De retour à la maison paternelle, elle ne raconta rien de ce qui s’était passé cette nuit, mais garda le silence pour imiter le Crucifix de son père. Une vie nouvelle de souffrance et de recueillement commençait pour elle. Le céleste enfant qu’elle avait vu en songe lui est toujours présent à la pensée, elle lui parle dans le plus intime secret de son cœur, elle lui offre ses travaux et ses souffrances, et il lui semble qu’il l’appelle toujours du doux nom de « petite sœur, ma chère petite sœur », au point que, chaque fois qu’on lui demandait quel était son nom, elle répondait avec une grande simplicité : « Petite sœur ».

Ainsi cachée et absorbée par les précoces contemplations d’une vie remplie d’immenses grâces du ciel (dont la révélation causera sans doute une grande surprise dans le monde religieux), cette créature d’élection, dès son jeune âge, buvait en silence le calice des humiliations et des mépris, chassée inhumainement plusieurs fois de la maison maternelle, et envoyée, çà et là, au service de plusieurs familles de paysans.
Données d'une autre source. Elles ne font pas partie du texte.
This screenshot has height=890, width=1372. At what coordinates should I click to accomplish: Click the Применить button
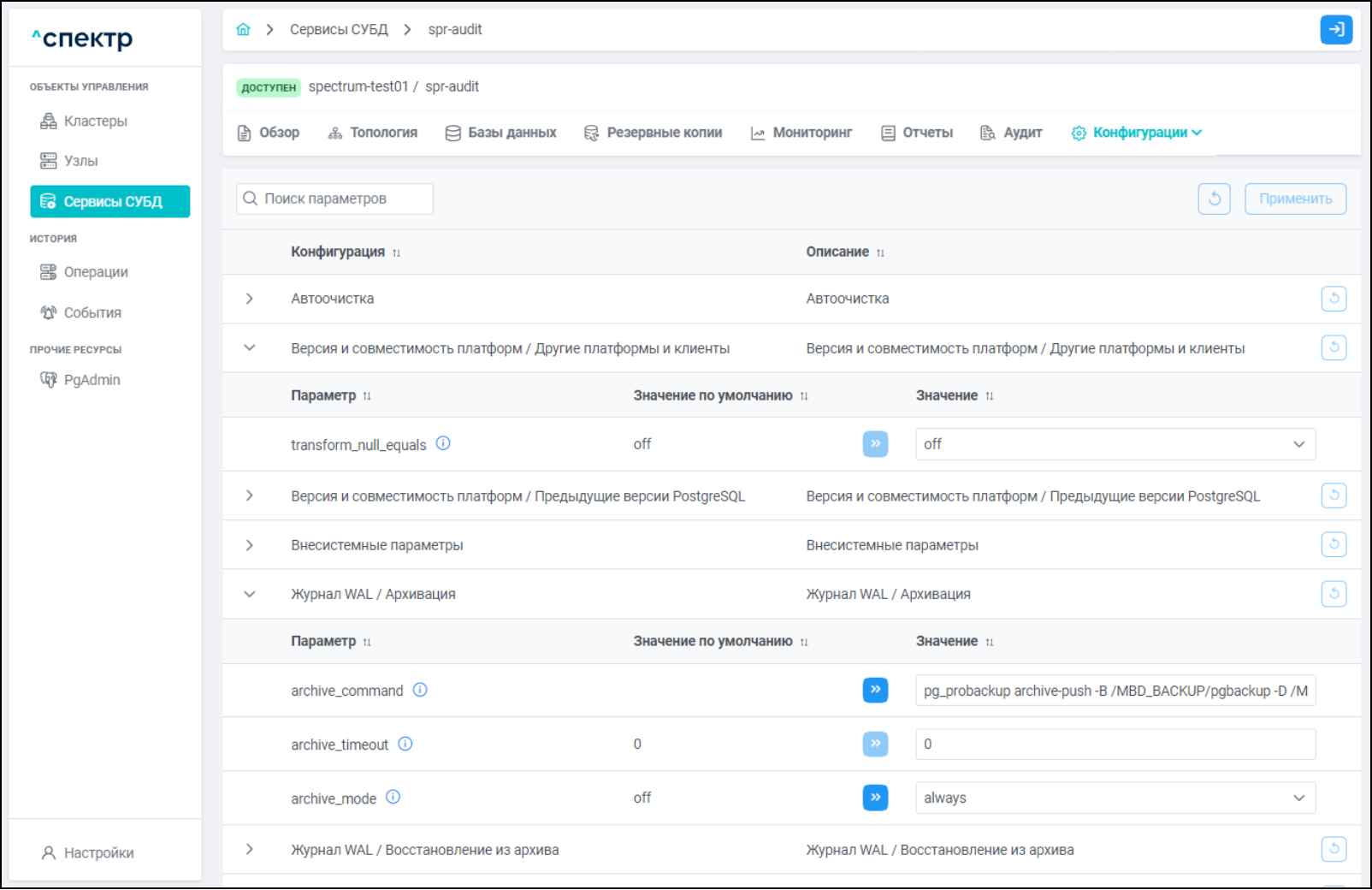tap(1294, 199)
Un jour, sa mère irritée voulant, en quelque sorte, s’en défaire, la mit, par punition (elle nous l’a dit, il y a quelques années, en souriant), en service sur les montagnes alpestres de la Salette, dans une pauvre famille de paysans qui lui confièrent le soin de mener leurs vaches au pâturage.

Ces montagnes appartiennent à la grande chaîne des Alpes françaises, élevées de près de 2,000 mètres au-dessus du niveau de la mer. Là, l’hiver est très-rigoureux, mais quand une belle journée de printemps ou d’été y fait briller les rayons du soleil, elles offrent un spectacle sublime et enchanteur. Au loin, tout en haut, à l’horizon, une ceinture de montagnes escarpées, ici des vallées profondes et, tout autour, des collines et des plateaux revêtus de verts tapis d’herbe mêlée de petites fleurs sauvages. Ce lieu solitaire, où l’on ne voyait presque jamais un être humain, fit vite les délices de cette âme innocente, cachée, séparée du monde et comme intimement unie à son Créateur. Alors, elle goûtait les paroles du docteur de Clairvaux : « O bienheureuse solitude, ô seule béatitude ! »
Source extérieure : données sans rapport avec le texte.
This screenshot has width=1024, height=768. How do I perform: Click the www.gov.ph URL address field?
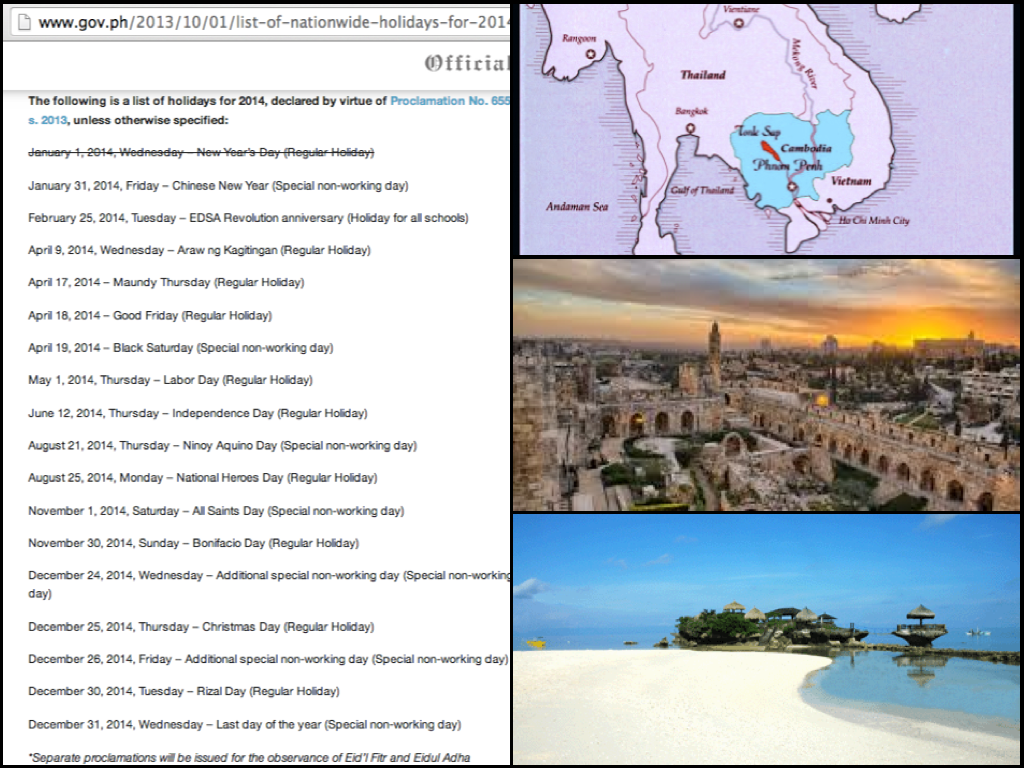tap(270, 22)
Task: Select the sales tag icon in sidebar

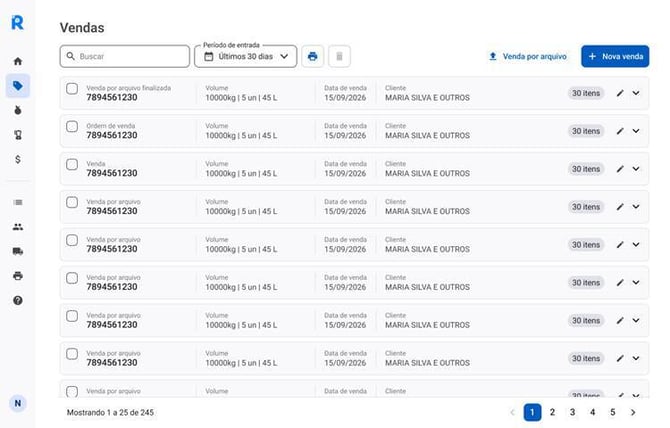Action: tap(18, 86)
Mais quels étaient les mystères du divin amour qui se déroulaient dans ces lieux solitaires entre cette âme choisie et son Dieu ? Il a été dit : « Je la conduirai dans la solitude et je parlerai à son cœur. » Elle prenait plaisir, pendant que ses vaches paissaient, à parler avec les fleurettes du bon Dieu, comme elle le disait, à les inviter à louer le Créateur, et à les plaindre de ne pouvoir l’aimer.

Le 19 septembre 1846, un samedi, survint, sur la montagne de la Salette, cette célèbre apparition de la Très-Sainte Vierge à l’heureuse bergerette et au petit Maximin, qui, pour huit jours, venait, lui aussi, sur cette montagne avec ses vaches.

La Sainte Mère de Dieu apparut avec les signes de la Passion, pleurant pendant tout le temps qu’elle parla aux deux bergers, menaça des châtiments divins à cause du mépris et de la profanation du Dimanche et confia deux secrets, l’un à Mélanie et l’autre à Maximin. Avant de disparaître, la Sainte Vierge avait dit : « Mes petits enfants, tout ce que je viens de vous confier, faites-le savoir à mon peuple. »

Cet ordre de la Très-Sainte Vierge fut le point de départ d’un autre genre de vie pour la jeune bergère. Elle fut comme arrachée à sa chère solitude, enlevée à l’oubli et au mystère de sa vie cachée, et investie d’une mission qui devait lui causer des douleurs et des larmes, des ovations et des mépris, la vénération et la calomnie, et de longues pérégrinations de pays en pays. « Cantabiles mihi erant justificationes tuæ in loco peregrinationis meæ. »

Ce ne fut que grâce à une continuelle assistance surnaturelle qu’elle put résister et persévérer jusqu’à la fin.

L’apparition de la Salette a été une manifestation de la Mère des Douleurs. La Très-Sainte Vierge était apparue pendant les vêpres qui précédaient la fête de Notre-Dame des Sept Douleurs. Elle avait un crucifix sur sa poitrine, ainsi que le marteau et les tenailles, symbole éloquent de la mère broyée et désolée.